In the continuous pursuit of sustainable development within the construction sector, it is crucial to understand the effect of emerging SCMs on the different attributes of cementitious systems, particularly their durability against different aggressive agents. As such, this study aimed to evaluate the effect of sugarcane bagasse ash on the durability of cementitious mortars against sulfuric acid attack, comparing its performance with that of mortars containing limestone filler (used as a reference material) and ordinary Portland cement. Previous studies have reported that the use of bagasse ash in cement-based materials results in better resistance against sulfuric acid attacks in terms of mass loss and strength loss (Arif; Clark; Lake, 2016; De Siqueira; Cordeiro, 2022b; Memon et al., 2022). Accordingly, the present work intends to contribute to this discussion by evaluating the microstructure of the degraded mortars and, at the same time, proposing the use of bagasse ash in the production of pozzolanic blended cements.

Methodology

The sugarcane bagasse ash was collected from the dust reactor of an ethanol distillery in Rio de Janeiro state (RJ), Brazil.
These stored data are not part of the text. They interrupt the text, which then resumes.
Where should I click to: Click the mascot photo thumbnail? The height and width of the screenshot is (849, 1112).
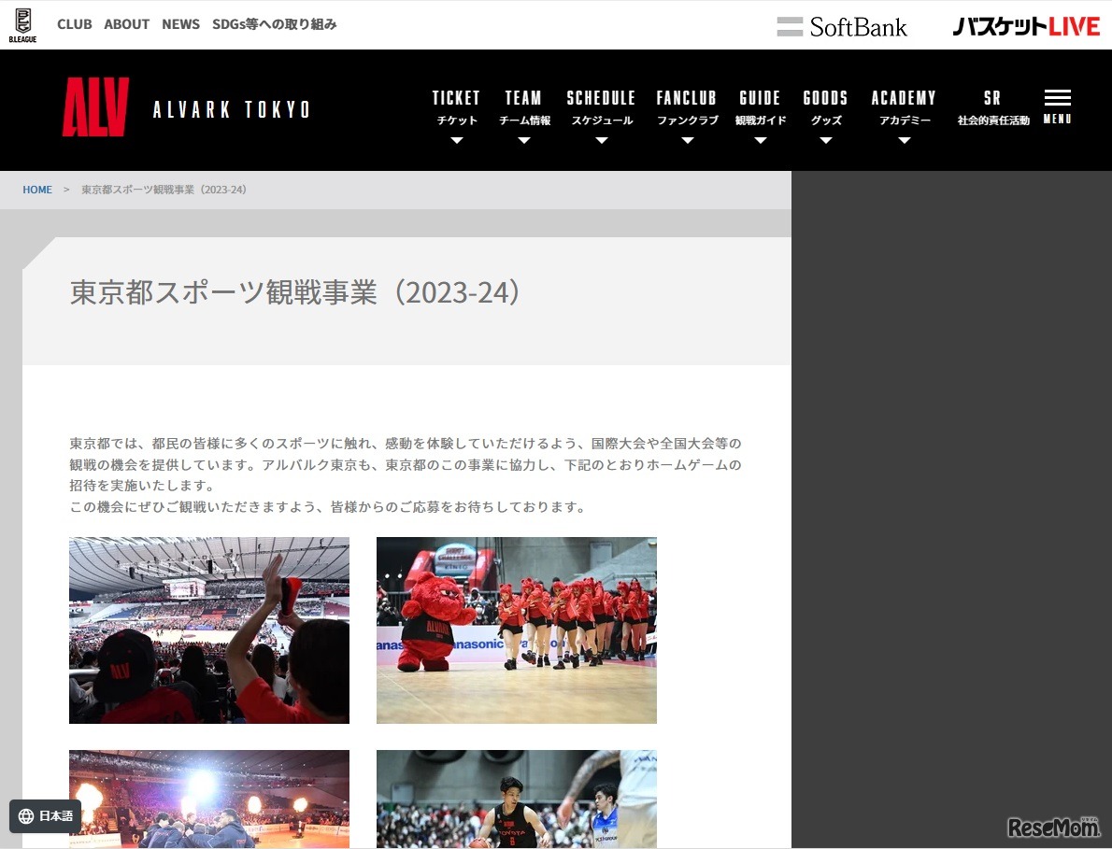[516, 630]
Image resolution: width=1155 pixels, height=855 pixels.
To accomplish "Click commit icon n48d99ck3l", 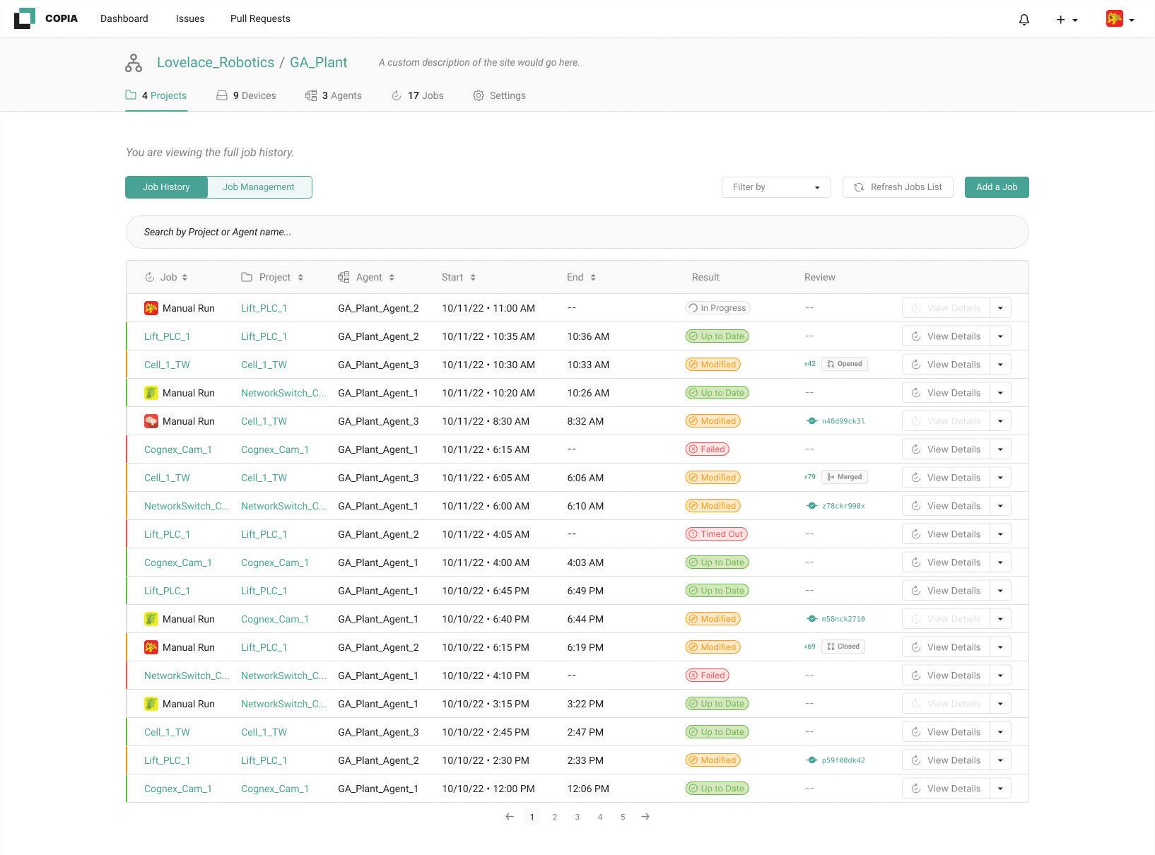I will coord(812,421).
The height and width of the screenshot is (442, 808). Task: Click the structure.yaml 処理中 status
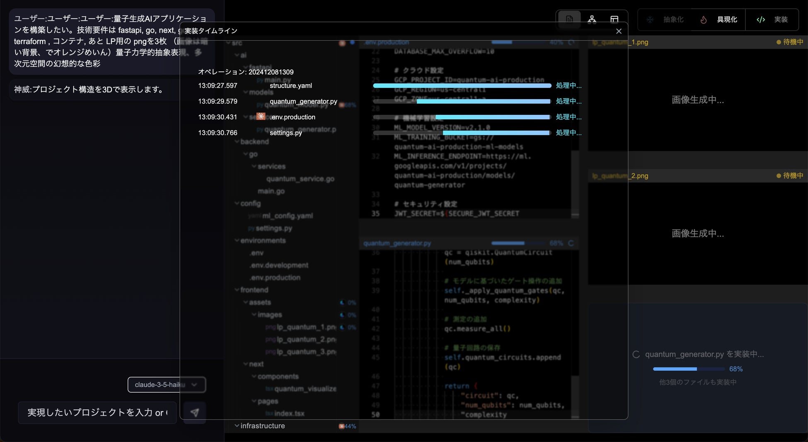point(568,86)
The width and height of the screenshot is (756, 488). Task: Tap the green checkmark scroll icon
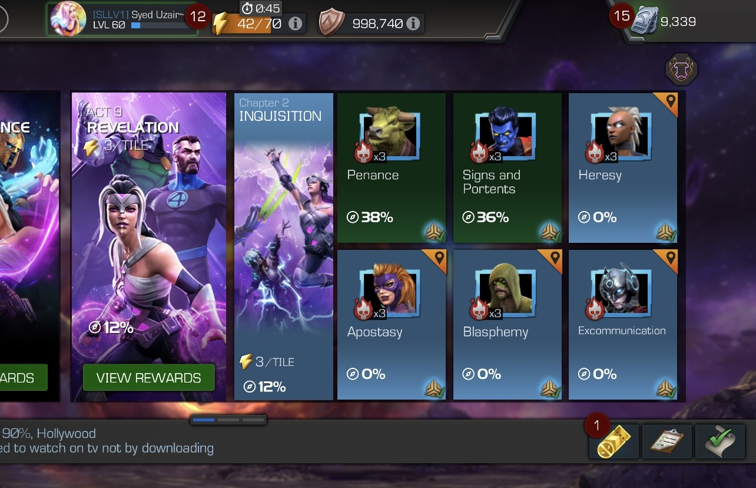[719, 441]
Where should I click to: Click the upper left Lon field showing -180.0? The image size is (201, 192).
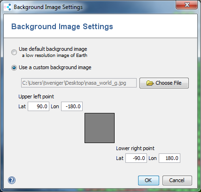pyautogui.click(x=72, y=106)
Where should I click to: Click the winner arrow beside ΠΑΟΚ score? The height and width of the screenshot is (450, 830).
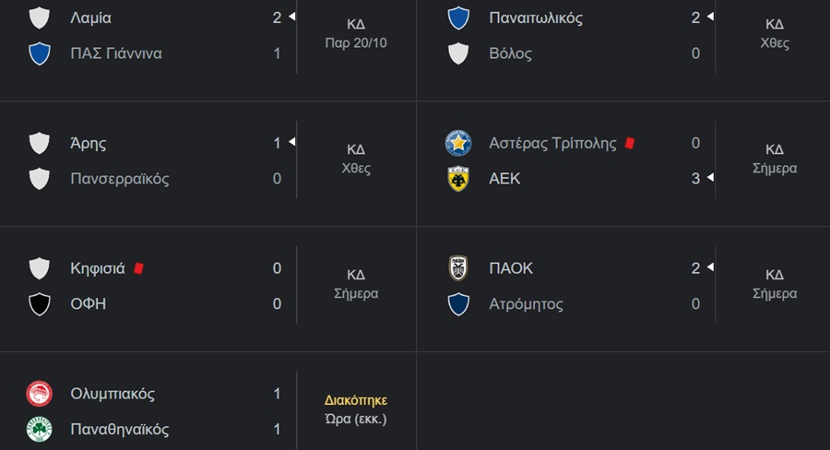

The ash exhibited significant contamination by quartz and organic compounds due to sand that adhered to the sugarcane during harvesting, and inefficient burning in the boilers, respectively. To reduce contamination, the ash was separated by densimetric fractionation (Andreão et al., 2020) and underwent autogenous re-burning in a rudimentary furnace, with a maximum temperature of approximately 640 °C and heating rate of approximately 6.5 °C/min (De Siqueira; Cordeiro, 2022a). Meanwhile, the limestone filler was supplied by a mining company in the state of Rio de Janeiro, Brazil, and contained about 94% CaCO₃. It should be noted that the limestone was used as a filler-control material. Moreover, limestone was chosen because it is widely used in the production of blended cements around the world, enabling a realistic evaluation of the cements produced in this study.
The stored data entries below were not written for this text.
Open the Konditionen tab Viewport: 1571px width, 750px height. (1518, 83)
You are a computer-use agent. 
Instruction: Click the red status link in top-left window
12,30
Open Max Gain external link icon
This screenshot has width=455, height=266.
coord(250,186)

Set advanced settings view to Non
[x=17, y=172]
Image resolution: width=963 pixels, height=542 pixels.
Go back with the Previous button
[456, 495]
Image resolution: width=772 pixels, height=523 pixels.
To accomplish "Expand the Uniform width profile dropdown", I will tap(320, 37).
Both materials were dry ground in a ball mill with a capacity of 50 L, operating at 30 rpm in open circuit, according to the procedures described by De Siqueira and Cordeiro (2022a). The volumes of grinding media (steel balls with diameters between 20 and 38 mm) and feed were 20 L and 10 L, respectively. The objective of grinding was to obtain ultrafine particles to improve bagasse ash reactivity and, at the same time, contribute to the filler effect of both materials. Additionally, a similar particle size distribution was established for both materials to minimize differences in physical effects and ensure adequate assessment of the pozzolanic effects of the ash. In this case, grinding time was 2 h for ash (denominated SCBA) and 1 h for limestone (LF), which resulted in a D₅₀ of 4.2 μm for both materials.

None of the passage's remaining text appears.